Liquids: Locally Inspired Cocktails
The last thing I expected to discover at the Nantucket Wine Festival was a great vodka. But there it was. After a bumpy ride on Cape Air, I checked into the Harbor House Village and headed straight for the bar. There I told bar manager John Michalak that I needed something to settle my stomach. His response? “How about an ice-cold martini?” Before I could specify my vodka preference (Ketel One), Michalak reached for what looked like a grappa bottle, with a long, thin neck and a periwinkle label with three eight balls on it. “What on earth is that?” I asked. When he placed the drink in front of me, I steadied my hand, picked up the glass, took a copious sip, closed my eyes, and thought: Smooooth. Without a word, he placed the bottle in front of me. The label read: Triple Eight Vodka, Product of Nantucket.
It was love at first taste. And it got me thinking: What is a cocktail? What makes
a cocktail great? And, most important, who makes them well, and where?
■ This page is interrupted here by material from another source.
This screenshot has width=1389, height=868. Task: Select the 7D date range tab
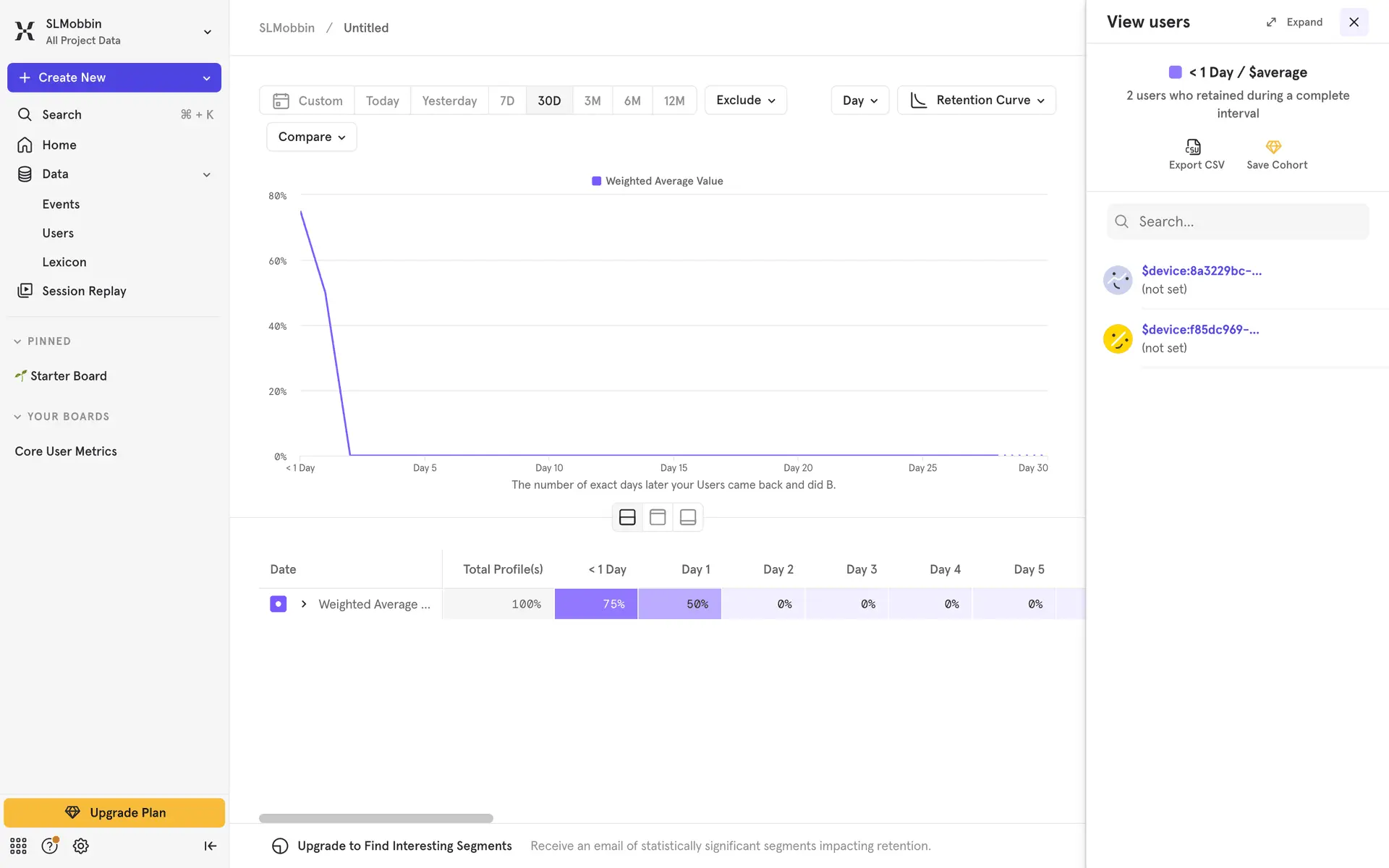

The short answer to the first question is, just about anything mixed with booze and drunk from a glass (as opposed to directly from the bottle). For a proper, longer answer, I turned to my friend Dale DeGroff, otherwise known as “King Cocktail.” DeGroff made his mark when he reopened New York’s Rainbow Room in 1987 with a cocktail menu modeled on the supper clubs of yesteryear and single-handedly converted thousands of white zinfandel and chardonnay drinkers into sippers of cosmopolitans. To define a cocktail, DeGroff defers to his mentor, Jerry Thomas, whose 1862 book, How to Mix Drinks: Or, the Bon Vivant’s Companion, defines the cocktail as a base ingredient combined with modifiers. “He demonstrated the absolute necessity of using simple syrup in a cocktail program that utilized freshly squeezed lemon and lime juice,” DeGroff says.
Therein he answers my second question—what makes a cocktail great: fresh ingredients.
Christopher Myers, who with business partner Michael Schlow owns both Radius and the just-opened Via Matta, couldn’t agree more. “A summer cocktail should be refreshing, but, above all, it should take advantage of fruit that’s seasonally available—otherwise, why bother?” says Myers. “We don’t make a fresh tomato-and-mozzarella salad in the winter here, so we don’t use fruits in our drinks that are out of season.” With that in mind, he concocted the Bellini Tini, made by combining fresh-squeezed white peach juice with Prosecco (an Italian sparkling white wine) and a splash of fresh pomegranate juice.
At the Good Life Downtown, proprietor Brian O’Neill says the secret to his famous Good Life Cocktail is the fresh orange juice. “We buy it fresh-squeezed five times a week and still we run out,” he says. “It’s that good.” But O’Neill says that beyond fresh ingredients, cocktails “also gotta be fun.” What defines fun? “We always serve our classic martinis and all other up drinks (meaning strained) in swimming pool–size glassware—they’re fun to drink from.” And the same formula works at O’Neill’s other bar, the Vault, where bar manager Peter Greerty created the Tangerini, inspired by a crate of fresh tangerines sitting on the bar one day.
I found Triple Eight vodka at No. 9 Park, where bartender Doug Taylor, a New Zealand native, uses it to make his Kiwitini every summer. “I came up with it a few years ago,” Taylor says, “because the kiwi is the national bird of New Zealand, and the kiwi fruit is our unofficial national fruit.” Asked why he likes Triple Eight, he answers: “Because it’s clean.”
I agree with him.
Bellini Tini
4 oz. Prosecco (or sparkling wine)
1 oz. fresh-squeezed white peach juice (or regular peach juice)
Splash fresh pomegranate juice
Combine all ingredients in an ice-filled pitcher. Mix, then strain into martini glass. Garnish with a peach slice.
Good Life Cocktail
3 oz. Bacardi Silver
1 oz. Cointreau
2 oz. fresh-squeezed orange juice
1 oz. cranberry juice
Combine all ingredients in an ice-filled pitcher. Mix, then strain into martini glass. Garnish with an orange wheel.
Tangerini
3 oz. Grey Goose L’Orange Vodka
1 oz. Cointreau
2 oz. fresh-squeezed tangerine juice
1/2 oz. fresh-squeezed lemon juice
Combine all ingredients in an ice-filled pitcher. Mix, then strain into martini glass. Garnish with an orange twist.
Kiwitini
3 oz. Triple Eight vodka
2 oz. fresh kiwi juice (use a juicer)
1/2 oz. melon-infused simple syrup (recipe follows) if kiwis aren’t sweet enough
Combine all ingredients in an ice-filled pitcher. Cover, shake, then strain into a martini glass. Garnish with a kiwi wheel.
Simple Syrup
Combine equal parts sugar and water in a saucepan over a low flame and heat until fully dissolved. Cool and store in refrigerator indefinitely.